§ WHAT IS BEING ASKED:
Find and copy the lines in the records beneath this task that contain the word "agent".

*** Opening of DATA FOR REVIEW ***

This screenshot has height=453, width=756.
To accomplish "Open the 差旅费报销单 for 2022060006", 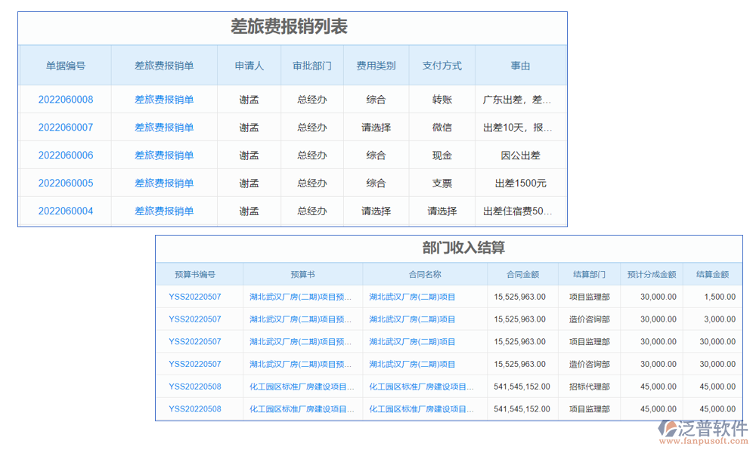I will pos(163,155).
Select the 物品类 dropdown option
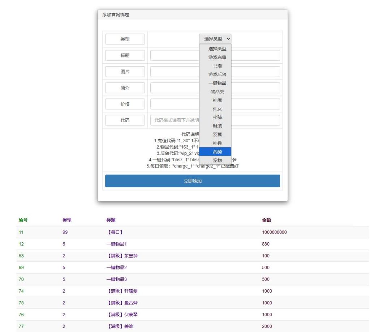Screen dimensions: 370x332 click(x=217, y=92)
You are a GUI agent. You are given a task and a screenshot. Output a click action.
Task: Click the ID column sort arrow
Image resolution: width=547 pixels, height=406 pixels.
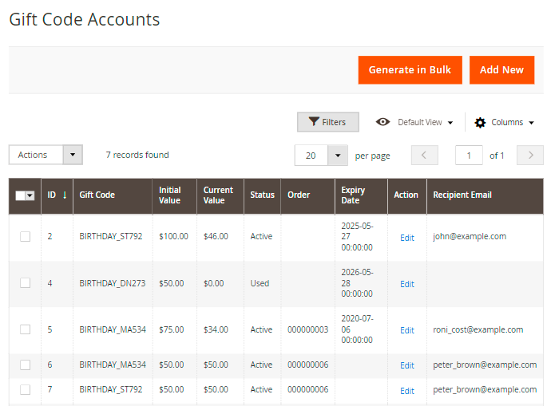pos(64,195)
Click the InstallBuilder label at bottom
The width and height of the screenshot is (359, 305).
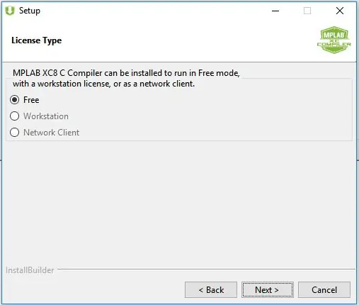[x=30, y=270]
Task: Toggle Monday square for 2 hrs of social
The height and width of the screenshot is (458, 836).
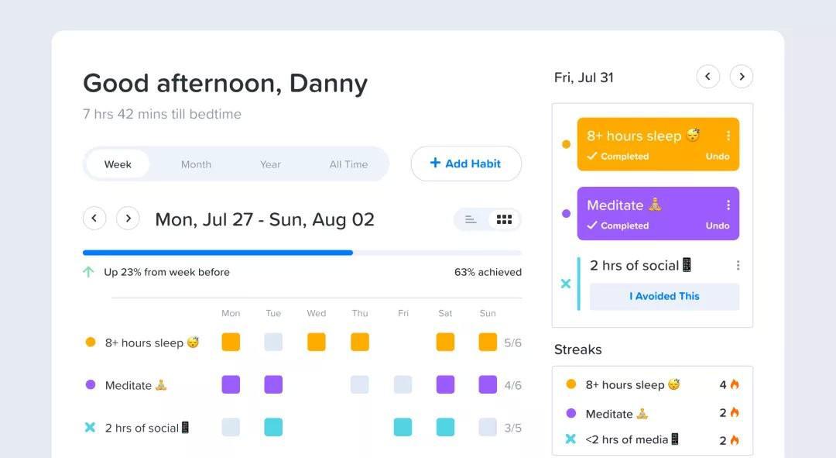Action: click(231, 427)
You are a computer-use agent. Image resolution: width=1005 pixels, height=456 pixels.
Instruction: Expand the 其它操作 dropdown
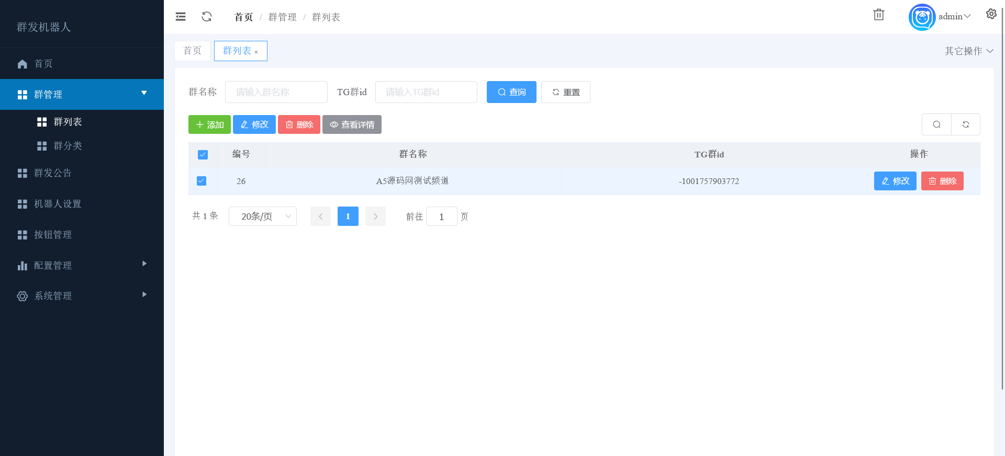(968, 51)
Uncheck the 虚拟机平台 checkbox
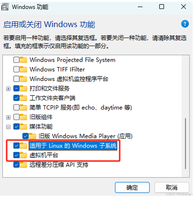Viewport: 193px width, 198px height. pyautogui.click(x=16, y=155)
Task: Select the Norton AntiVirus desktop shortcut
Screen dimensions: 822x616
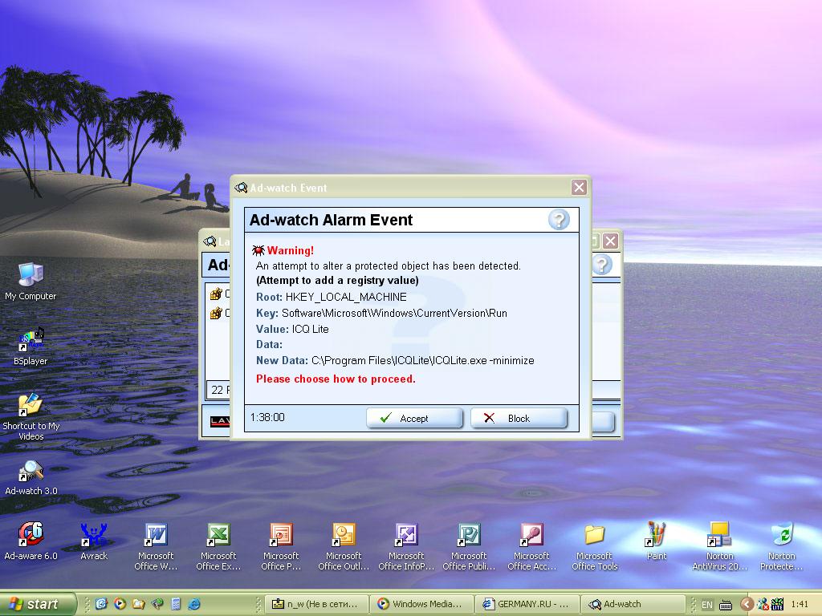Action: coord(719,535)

*** Close of DATA FOR REVIEW ***

§ TASK RESULT:
You are a GUI agent. You are given a task and a screenshot. Output a click action.
You are a computer-use agent. Image resolution: width=1005 pixels, height=456 pixels.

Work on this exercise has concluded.